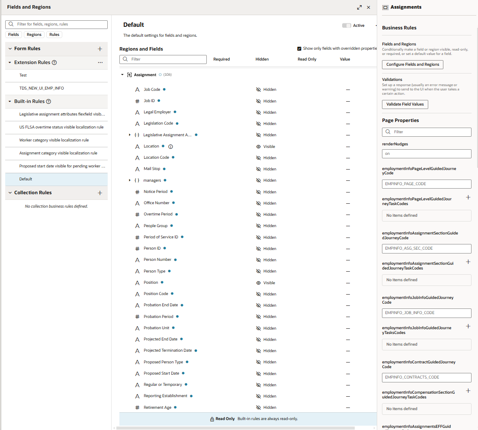
Task: Collapse the Assignment region tree
Action: click(122, 74)
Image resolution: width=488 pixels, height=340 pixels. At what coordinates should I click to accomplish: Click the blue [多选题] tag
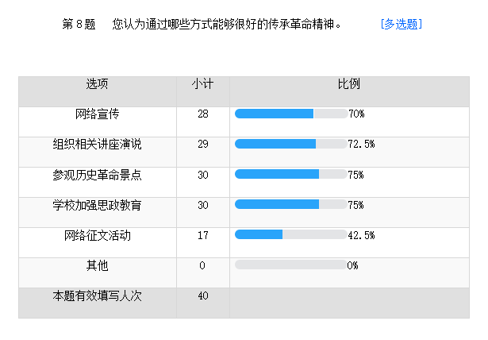[402, 25]
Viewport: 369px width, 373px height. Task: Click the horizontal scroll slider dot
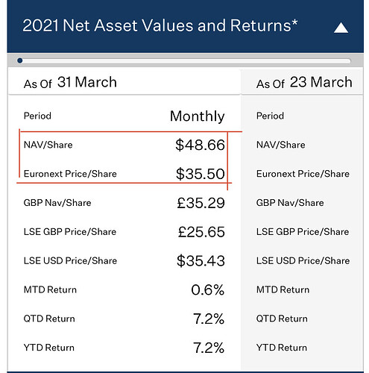[x=20, y=60]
⁂
» **What to do**
Starting with the line that holds "Image resolution: width=488", transcribe exactly each line through the last one of the material above, and nothing else. Do not include pictures.

» **Task answer**
Image resolution: width=488 pixels, height=340 pixels. At what coordinates should I click to accomplish: Click the blue [多选题] tag
[402, 25]
Viewport: 369px width, 373px height. Task: Click the horizontal scroll slider dot
[x=20, y=60]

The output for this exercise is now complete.